» **What to work on**
A: From the outdoor equipment text below, extract the passage from "Compact Thermometer" to "would be possible.".
B: Using the outdoor equipment text below, decide whether each statement agrees with it, and answer yes or no with the deciding words quoted: (i) the compact thermometer would use a tube that zig-zags from a larger bulb; (ii) the writer has had good success making a prototype of the thermometer; (iii) the writer would prefer a light with a reflector so that all of its light goes downward.
--- Quoted text ---
Outdoor Equipment Improvements

Compact Thermometer

I've often seen little thermometers that attach to a jacket zipper, maybe an inch and a half long, with about a half inch of plastic on each side of the tube. There is no way it can have a scale big enough to give an accurate reading over a wide range of temperatures, say from zero Fahrenheit to 120. But if it had a much longer tube, it would be possible.

This could be done compactly with a tube which zig-zags from a larger bulb. Then the scale of tens of degrees could be along a side at one end of the zig-zags and marked but unnumbered degrees marked on each horizontal tube (since some scales would increase in one direction and alternate scales in the other). I haven't had a lot of luck in making a prototype, but it doesn't seem like a big problem for a professional shop. One possibility I haven't tried yet is to make the sig-sag out of low-melting-point wire, then mold plastic around it, then melt the wire and drain it out.

Hypothermia Alarm

When backpacking, rock-climbing, boating etc. in cold and wet weather, hypothermia can be a critical factor. When it occurs we start to lose our sensibilities and may make foolish decisions. One member of a group can become hypothermic long before the others, and they may not recognize it until too late. Hypothermia basically means the body is no longer has the energy it needs to maintain a temperature at which it can function well. But it would be easy to build a small electronic device which would use very little current, with a temperature sensor to be worn in any of a number of places on the body. It would sound an alarm, or perhaps give specific spoken instructions, if the body drops below a set temperature.

Modular Outdoor Tool

A simple hiking stick can be a very useful multi-purpose tool. If you doubt this, I can supply a short published article by me on its many uses. But sometimes it's hard to find an appropriate stick in the wild, cumbersome to carry it in a car and impossible in a backpack. A "stick" that's assembled from several parts is an obvious, and common, solution. But also it's handy to be able to use the same stick as a handle for other tools, such as a shovel, saw, emergency paddle, mono-pod for cameras and binoculars, emergency tent pole, and for the romantic adventurer types, converting a knife to a spear. This would be especially practical if there was one standard joint designed for many tools and sections of handles. It might have screw threads and a button on a spring (like many aluminum paddle shafts) to keep it from unscrewing. On the other hand, it should also be kept simple so that "wild" sticks could be carved to fit. It should also be adaptable so that units of wood, fiberglass, plastic or aluminum could be interconnected. Many tools for instance could have hollow handles which would fit over a solid stick.

Campground Lanterns

I'm often annoyed by campground lanterns at other tables which spread light throughout a campground and make it impossible to see in the shadows. I would prefer a light on a high pole (the modular outdoor tool no doubt), or hanging from a branch, with a reflector so all the light went downward. Also collapsible reflectors of this sort for conventional lights would be nice.
--- Provided information ---
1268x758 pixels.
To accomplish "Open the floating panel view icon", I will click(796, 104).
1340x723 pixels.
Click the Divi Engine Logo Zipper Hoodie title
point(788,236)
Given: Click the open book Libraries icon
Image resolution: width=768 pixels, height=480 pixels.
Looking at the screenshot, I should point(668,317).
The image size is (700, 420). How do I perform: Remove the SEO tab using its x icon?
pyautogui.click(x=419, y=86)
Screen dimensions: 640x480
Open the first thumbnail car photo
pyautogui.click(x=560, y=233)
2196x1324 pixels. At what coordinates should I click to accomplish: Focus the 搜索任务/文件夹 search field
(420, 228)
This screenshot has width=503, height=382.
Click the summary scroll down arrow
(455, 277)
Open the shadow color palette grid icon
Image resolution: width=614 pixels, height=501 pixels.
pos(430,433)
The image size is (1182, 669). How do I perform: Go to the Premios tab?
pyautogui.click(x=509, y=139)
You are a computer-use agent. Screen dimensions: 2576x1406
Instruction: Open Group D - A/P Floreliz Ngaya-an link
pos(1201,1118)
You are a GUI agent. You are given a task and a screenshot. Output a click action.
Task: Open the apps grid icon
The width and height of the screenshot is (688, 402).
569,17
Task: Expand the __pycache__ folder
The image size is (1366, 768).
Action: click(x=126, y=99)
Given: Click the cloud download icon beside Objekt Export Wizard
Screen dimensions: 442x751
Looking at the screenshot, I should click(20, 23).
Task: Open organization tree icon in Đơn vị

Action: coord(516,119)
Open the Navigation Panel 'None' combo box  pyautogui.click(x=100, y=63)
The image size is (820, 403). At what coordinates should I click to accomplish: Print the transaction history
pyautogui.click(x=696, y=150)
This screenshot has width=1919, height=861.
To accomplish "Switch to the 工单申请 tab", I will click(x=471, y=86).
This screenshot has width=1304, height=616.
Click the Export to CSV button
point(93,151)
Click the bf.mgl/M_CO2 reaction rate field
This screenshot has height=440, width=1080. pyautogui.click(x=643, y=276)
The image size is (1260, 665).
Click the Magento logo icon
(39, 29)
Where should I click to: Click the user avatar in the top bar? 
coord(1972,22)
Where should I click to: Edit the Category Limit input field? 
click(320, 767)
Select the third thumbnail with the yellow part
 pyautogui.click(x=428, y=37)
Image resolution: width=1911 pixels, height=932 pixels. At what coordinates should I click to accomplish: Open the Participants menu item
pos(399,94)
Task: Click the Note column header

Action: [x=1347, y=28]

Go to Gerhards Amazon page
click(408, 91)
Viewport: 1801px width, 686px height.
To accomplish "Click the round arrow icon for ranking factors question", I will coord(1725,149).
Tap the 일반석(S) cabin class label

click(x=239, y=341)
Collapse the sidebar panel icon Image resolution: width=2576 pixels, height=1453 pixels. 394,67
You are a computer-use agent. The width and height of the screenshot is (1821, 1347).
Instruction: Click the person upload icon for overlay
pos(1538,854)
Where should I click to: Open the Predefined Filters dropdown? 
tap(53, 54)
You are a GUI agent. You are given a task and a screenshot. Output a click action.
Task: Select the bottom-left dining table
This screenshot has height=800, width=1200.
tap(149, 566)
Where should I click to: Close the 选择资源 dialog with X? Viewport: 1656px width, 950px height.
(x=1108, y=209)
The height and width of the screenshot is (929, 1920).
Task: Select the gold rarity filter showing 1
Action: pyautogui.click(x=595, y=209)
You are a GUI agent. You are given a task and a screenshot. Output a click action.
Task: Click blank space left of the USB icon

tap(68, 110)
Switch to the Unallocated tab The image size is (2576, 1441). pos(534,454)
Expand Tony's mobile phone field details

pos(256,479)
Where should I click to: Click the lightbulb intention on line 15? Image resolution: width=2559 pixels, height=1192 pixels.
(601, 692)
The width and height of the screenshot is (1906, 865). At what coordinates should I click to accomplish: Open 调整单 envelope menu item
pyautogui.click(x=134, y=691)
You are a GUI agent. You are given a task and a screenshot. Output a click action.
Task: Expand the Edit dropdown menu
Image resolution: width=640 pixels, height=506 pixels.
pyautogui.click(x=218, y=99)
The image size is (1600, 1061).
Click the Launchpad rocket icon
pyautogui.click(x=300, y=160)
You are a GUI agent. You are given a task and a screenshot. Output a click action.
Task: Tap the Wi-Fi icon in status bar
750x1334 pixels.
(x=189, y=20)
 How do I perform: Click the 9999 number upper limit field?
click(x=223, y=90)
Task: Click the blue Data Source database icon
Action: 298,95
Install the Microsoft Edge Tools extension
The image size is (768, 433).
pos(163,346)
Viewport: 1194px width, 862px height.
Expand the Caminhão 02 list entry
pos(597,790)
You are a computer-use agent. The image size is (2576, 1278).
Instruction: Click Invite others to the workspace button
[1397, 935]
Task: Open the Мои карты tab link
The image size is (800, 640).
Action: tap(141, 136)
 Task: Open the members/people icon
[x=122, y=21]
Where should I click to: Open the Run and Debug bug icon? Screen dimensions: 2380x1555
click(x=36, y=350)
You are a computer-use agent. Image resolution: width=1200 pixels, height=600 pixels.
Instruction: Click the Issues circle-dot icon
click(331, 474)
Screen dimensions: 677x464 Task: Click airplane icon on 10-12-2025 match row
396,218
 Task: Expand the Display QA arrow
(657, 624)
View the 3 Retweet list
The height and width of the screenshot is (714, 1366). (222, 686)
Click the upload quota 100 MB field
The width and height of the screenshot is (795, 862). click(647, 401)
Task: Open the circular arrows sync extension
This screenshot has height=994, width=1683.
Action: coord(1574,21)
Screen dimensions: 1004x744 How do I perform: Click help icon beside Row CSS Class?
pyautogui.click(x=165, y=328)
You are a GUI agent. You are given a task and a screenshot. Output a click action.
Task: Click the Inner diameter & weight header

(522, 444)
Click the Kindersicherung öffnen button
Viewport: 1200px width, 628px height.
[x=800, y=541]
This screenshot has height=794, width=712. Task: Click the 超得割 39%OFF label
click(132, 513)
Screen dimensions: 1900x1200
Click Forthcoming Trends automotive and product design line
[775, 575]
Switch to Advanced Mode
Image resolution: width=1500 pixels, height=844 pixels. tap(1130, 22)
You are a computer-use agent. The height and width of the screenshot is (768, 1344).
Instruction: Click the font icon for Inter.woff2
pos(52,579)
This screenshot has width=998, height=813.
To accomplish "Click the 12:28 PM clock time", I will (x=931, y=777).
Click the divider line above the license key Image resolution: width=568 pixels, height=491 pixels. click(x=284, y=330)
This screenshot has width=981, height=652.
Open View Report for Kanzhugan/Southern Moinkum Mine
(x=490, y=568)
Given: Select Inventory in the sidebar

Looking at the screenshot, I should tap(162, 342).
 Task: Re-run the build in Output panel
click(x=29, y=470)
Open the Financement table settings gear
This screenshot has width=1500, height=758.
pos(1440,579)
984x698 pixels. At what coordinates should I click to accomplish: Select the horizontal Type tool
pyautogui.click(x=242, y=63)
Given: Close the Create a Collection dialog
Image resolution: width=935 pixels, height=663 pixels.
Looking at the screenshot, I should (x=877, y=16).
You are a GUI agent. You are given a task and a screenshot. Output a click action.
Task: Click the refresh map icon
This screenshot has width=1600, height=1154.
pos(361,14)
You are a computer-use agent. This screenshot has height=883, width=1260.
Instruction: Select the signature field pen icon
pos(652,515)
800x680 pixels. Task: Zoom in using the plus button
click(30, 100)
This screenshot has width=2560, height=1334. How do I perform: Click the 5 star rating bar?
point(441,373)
---
» **Outputs by task**
A:
Compact Thermometer

I've often seen little thermometers that attach to a jacket zipper, maybe an inch and a half long, with about a half inch of plastic on each side of the tube. There is no way it can have a scale big enough to give an accurate reading over a wide range of temperatures, say from zero Fahrenheit to 120. But if it had a much longer tube, it would be possible.

B:
(i) Yes: "This could be done compactly with a tube which zig-zags from a larger bulb."
(ii) No: "I haven't had a lot of luck in making a prototype"
(iii) Yes: "with a reflector so all the light went downward"